THE PROBLEM => Using the line with "Image resolution: width=1456" as your starting point, transcribe it and each line beneath it word for word until the records run out, without pictures.

________________________________________

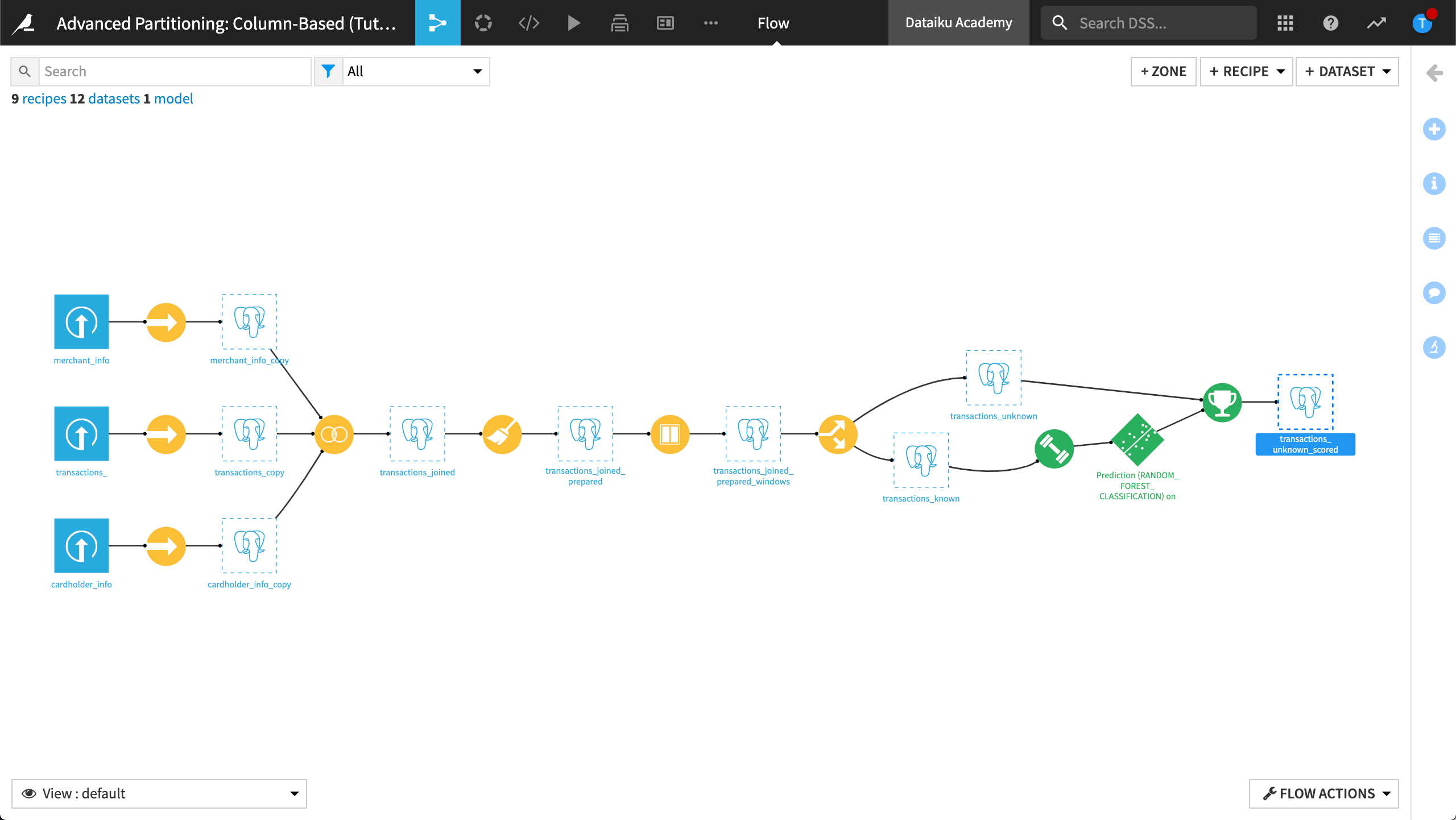
Task: Open the Dataiku Academy project menu
Action: point(958,23)
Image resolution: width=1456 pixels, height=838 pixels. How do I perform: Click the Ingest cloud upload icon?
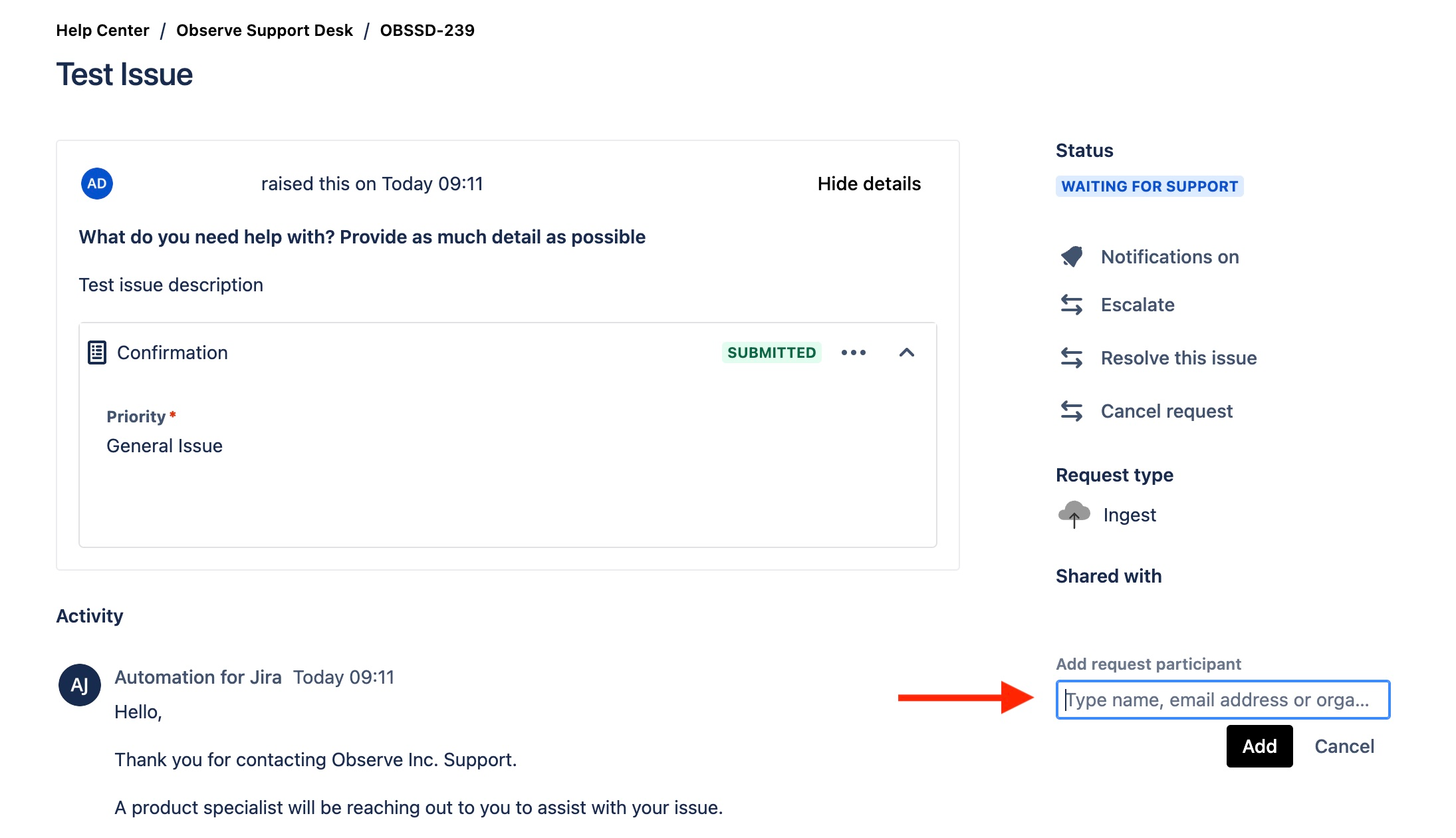[1074, 514]
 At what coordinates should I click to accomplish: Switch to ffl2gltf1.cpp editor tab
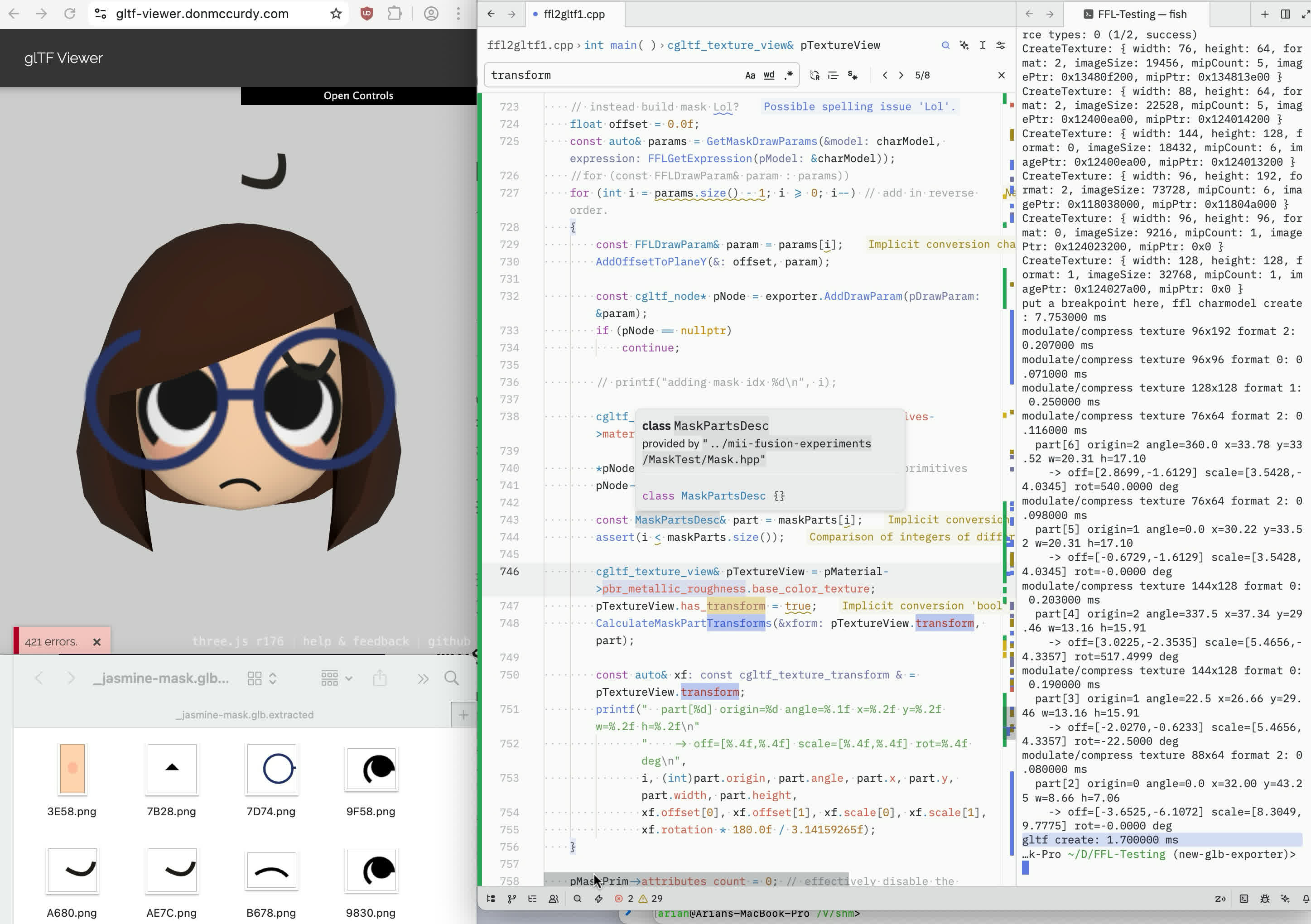pyautogui.click(x=574, y=14)
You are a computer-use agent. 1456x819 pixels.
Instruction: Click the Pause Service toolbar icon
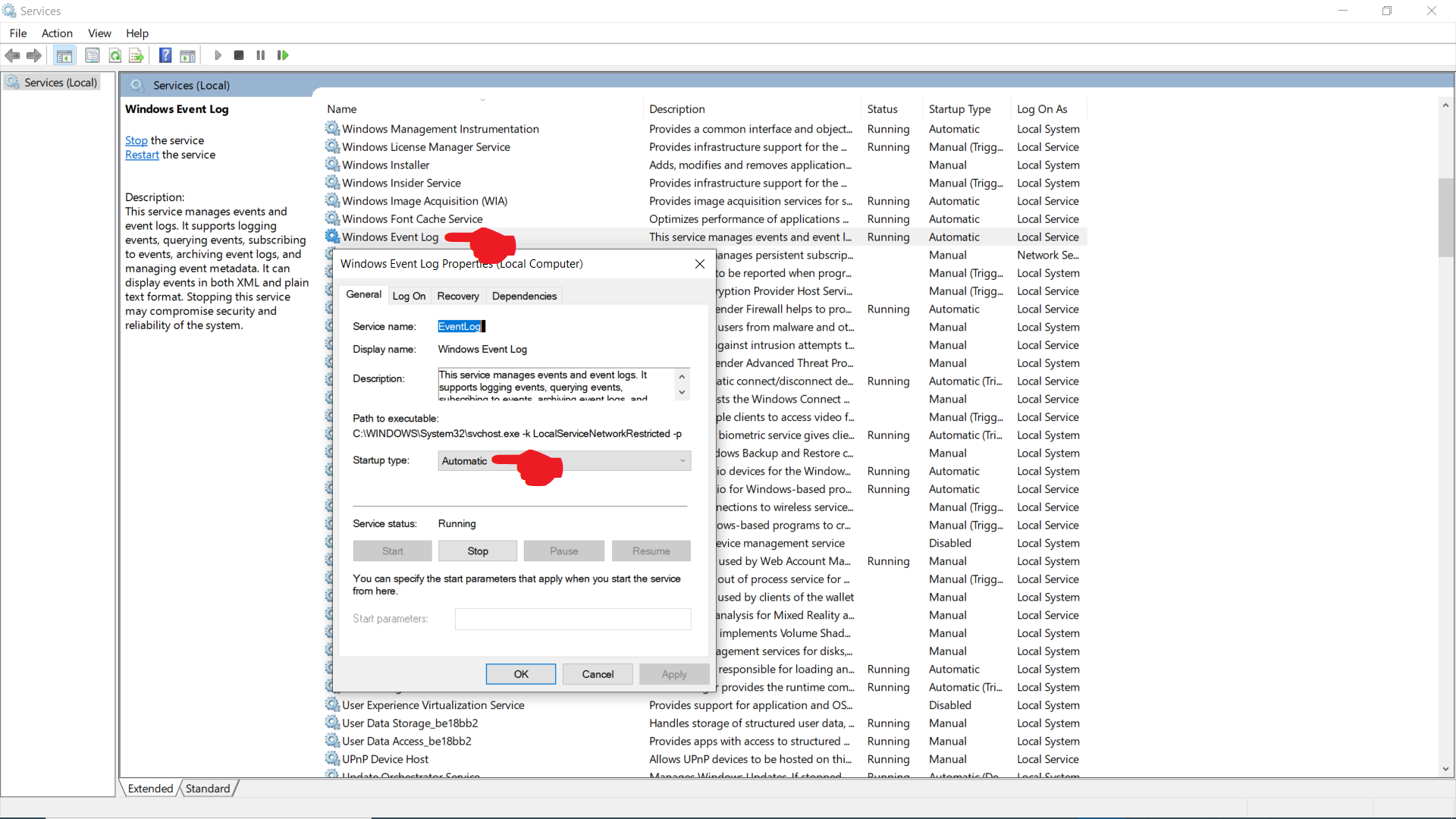point(261,55)
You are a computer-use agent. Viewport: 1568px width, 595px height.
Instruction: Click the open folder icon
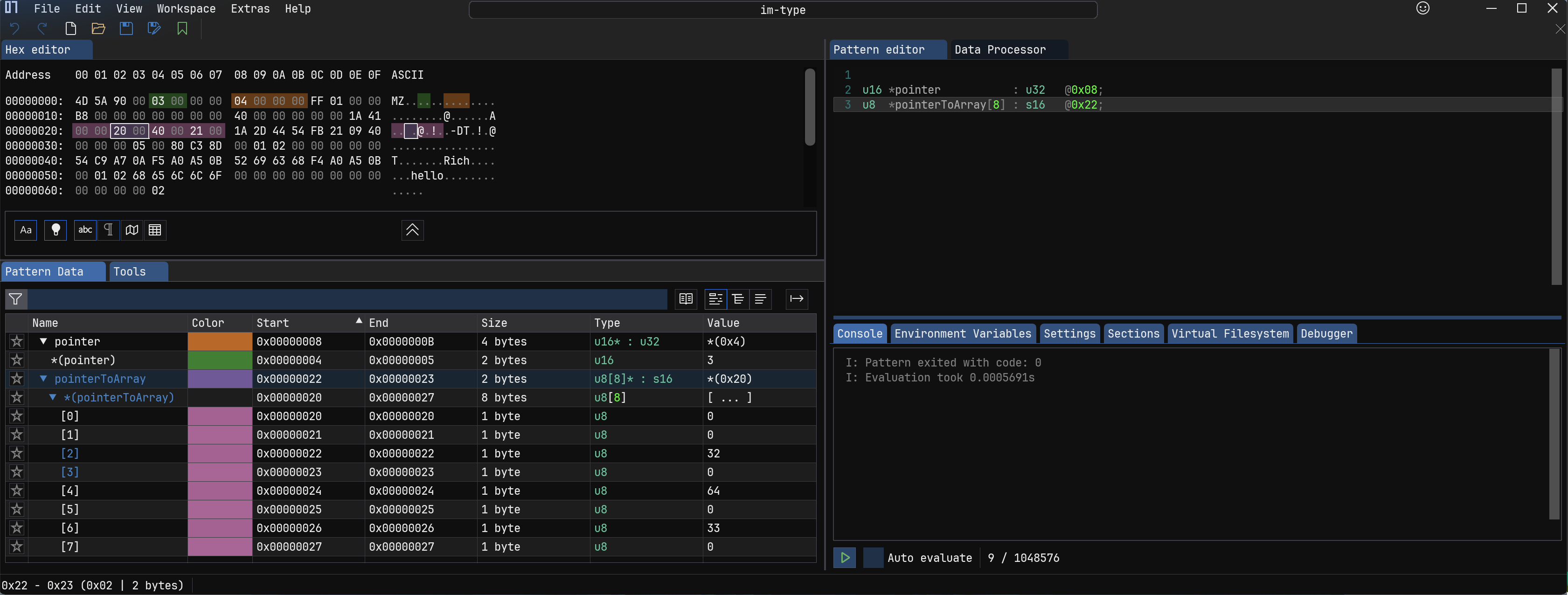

________________________________________

SOLUTION TO THIS EXERCISE =>
Image resolution: width=1456 pixels, height=838 pixels. How do I perform: Click the Ingest cloud upload icon?
[1074, 514]
 At what coordinates should I click to accomplish: Switch to ffl2gltf1.cpp editor tab
pyautogui.click(x=574, y=14)
You are a computer-use agent. 1456x819 pixels.
Instruction: Click the Pause Service toolbar icon
point(261,55)
You are a computer-use agent. Viewport: 1568px width, 595px height.
Instruction: Click the open folder icon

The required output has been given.